Vorgegebener Text>
····················

Hayden Panettieres Mutter rechnet nach Tod mit Brian ab
Zwei Tage nach dem Tod von Hayden Panettiere (†36) meldet sich ihre Mutter Lesley Vogel (70) erstmals öffentlich zu Wort – und richtet dabei deutliche Worte an den On-off-Partner ihrer Tochter. Gegenüber NBC News machte sie klar, dass die Familie Brian Hickerson schon lange nicht mehr in Haydens Nähe sehen wollte. "Diese Person in ihrem Leben, die wir schon seit geraumer Zeit loszuwerden versucht haben, war bei ihr, als sie starb, und das war Brian Hickerson", betonte Lesley. Brian soll dem Bericht der Polizei von Greenville zufolge tatsächlich anwesend gewesen sein, als die Schauspielerin am 16. August in einem Apartmentkomplex in Greenville im US-Bundesstaat South Carolina starb. Sie wurde 36 Jahre alt. Eine direkte Schuldzuweisung sprach Haydens Mutter dabei nicht aus – ihre Kritik richtet sich gegen die Rolle, die Brian im Leben ihrer Tochter gespielt habe. Ein Zusammenhang mit dem Tod der Darstellerin ist bislang nicht belegt.

····················

[Daten aus einer Sammlung]
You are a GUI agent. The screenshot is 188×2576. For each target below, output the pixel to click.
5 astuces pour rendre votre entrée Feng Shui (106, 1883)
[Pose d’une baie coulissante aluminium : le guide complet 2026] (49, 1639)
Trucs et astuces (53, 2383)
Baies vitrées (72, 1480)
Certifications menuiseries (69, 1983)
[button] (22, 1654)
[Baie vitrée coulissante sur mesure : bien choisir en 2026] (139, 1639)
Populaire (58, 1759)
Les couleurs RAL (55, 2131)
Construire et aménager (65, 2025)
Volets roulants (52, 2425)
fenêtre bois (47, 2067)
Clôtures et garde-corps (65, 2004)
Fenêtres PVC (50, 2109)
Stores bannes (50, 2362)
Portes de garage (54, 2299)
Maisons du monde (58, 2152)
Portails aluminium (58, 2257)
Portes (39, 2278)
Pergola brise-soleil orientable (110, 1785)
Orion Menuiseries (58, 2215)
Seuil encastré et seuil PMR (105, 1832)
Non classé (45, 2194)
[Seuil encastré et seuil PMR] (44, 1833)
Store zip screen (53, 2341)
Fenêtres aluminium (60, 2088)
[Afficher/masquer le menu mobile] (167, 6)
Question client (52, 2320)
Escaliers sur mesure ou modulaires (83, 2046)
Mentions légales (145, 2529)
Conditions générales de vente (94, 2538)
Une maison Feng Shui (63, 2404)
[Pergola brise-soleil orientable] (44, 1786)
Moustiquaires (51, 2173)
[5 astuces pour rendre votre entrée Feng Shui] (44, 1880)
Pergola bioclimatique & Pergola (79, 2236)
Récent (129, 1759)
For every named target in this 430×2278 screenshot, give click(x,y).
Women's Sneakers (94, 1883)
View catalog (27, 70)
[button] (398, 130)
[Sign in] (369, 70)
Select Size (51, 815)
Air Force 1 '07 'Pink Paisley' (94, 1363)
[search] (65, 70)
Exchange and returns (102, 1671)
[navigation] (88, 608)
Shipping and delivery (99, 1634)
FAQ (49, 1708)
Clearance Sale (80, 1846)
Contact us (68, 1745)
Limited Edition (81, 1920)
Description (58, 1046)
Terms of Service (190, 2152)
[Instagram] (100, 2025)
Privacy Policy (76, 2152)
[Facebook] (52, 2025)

····················

Übungsaufgaben>
A. Wo ist Hayden Panettiere laut dem Artikel über ihre Mutter gestorben?
B. Stimmen diese Aussagen mit dem Artikel über Hayden Panettieres Mutter überein? Antworte jeweils mit Ja oder Nein und zitiere die entscheidenden Worte.
(i) Lesley Vogel gab Brian Hickerson direkt die Schuld am Tod ihrer Tochter.
(ii) Nach dem Bericht der Polizei von Greenville war Brian Hickerson beim Tod der Schauspielerin dabei.
(iii) Die Mutter äußerte sich zwei Tage nach dem Tod zum ersten Mal öffentlich.
C. Knüpfe an den letzten Satz des Artikels über Hayden Panettieres Mutter an und schreibe den Artikel weiter.
Die Liste ist eigenständiges Material und gehört nicht zum Artikel.

Lösungen>
A. In einem Apartmentkomplex in Greenville im US-Bundesstaat South Carolina.

B.
(i) Nein: "Eine direkte Schuldzuweisung sprach Haydens Mutter dabei nicht aus"
(ii) Ja: "Brian soll dem Bericht der Polizei von Greenville zufolge tatsächlich anwesend gewesen sein"
(iii) Ja: "Zwei Tage nach dem Tod von Hayden Panettiere (†36) meldet sich ihre Mutter Lesley Vogel (70) erstmals öffentlich zu Wort"

C.
Viel wisse sie über die laufenden Ermittlungen bislang nicht, erklärte Lesley weiter. Ein Gespräch mit einem Ermittler sei aber geplant. Aus einem Notrufmitschnitt, den Page Six veröffentlichte, geht hervor, dass Hayden nach einer mutmaßlichen Überdosis tot aufgefunden wurde. Bestätigt ist die Todesursache damit noch nicht. In einem Polizeibericht ist zudem von einer "Tüte mit Medikamenten" die Rede, die die Schauspielerin zum Zeitpunkt ihres Todes eingenommen haben soll. Welche Präparate genau gemeint sind, wurde in dem Dokument geschwärzt.
Haydens Mutter erinnerte gegenüber NBC News zugleich an das Talent ihrer Tochter: "Ich denke, Hayden war in so vielen Bereichen ein unglaublich talentierter Mensch, und ich glaube, für junge Menschen, die in der Unterhaltungsindustrie aufwachsen, ist es ein Kampf. Es ist eine sehr herausfordernde Branche, und leider ist es nicht ungewöhnlich, dass sie auf den falschen Weg geraten." Das Verhältnis zwischen Mutter und Tochter war lange angespannt, seit September 2025 soll es gar keinen Austausch mehr zwischen ihnen gegeben haben.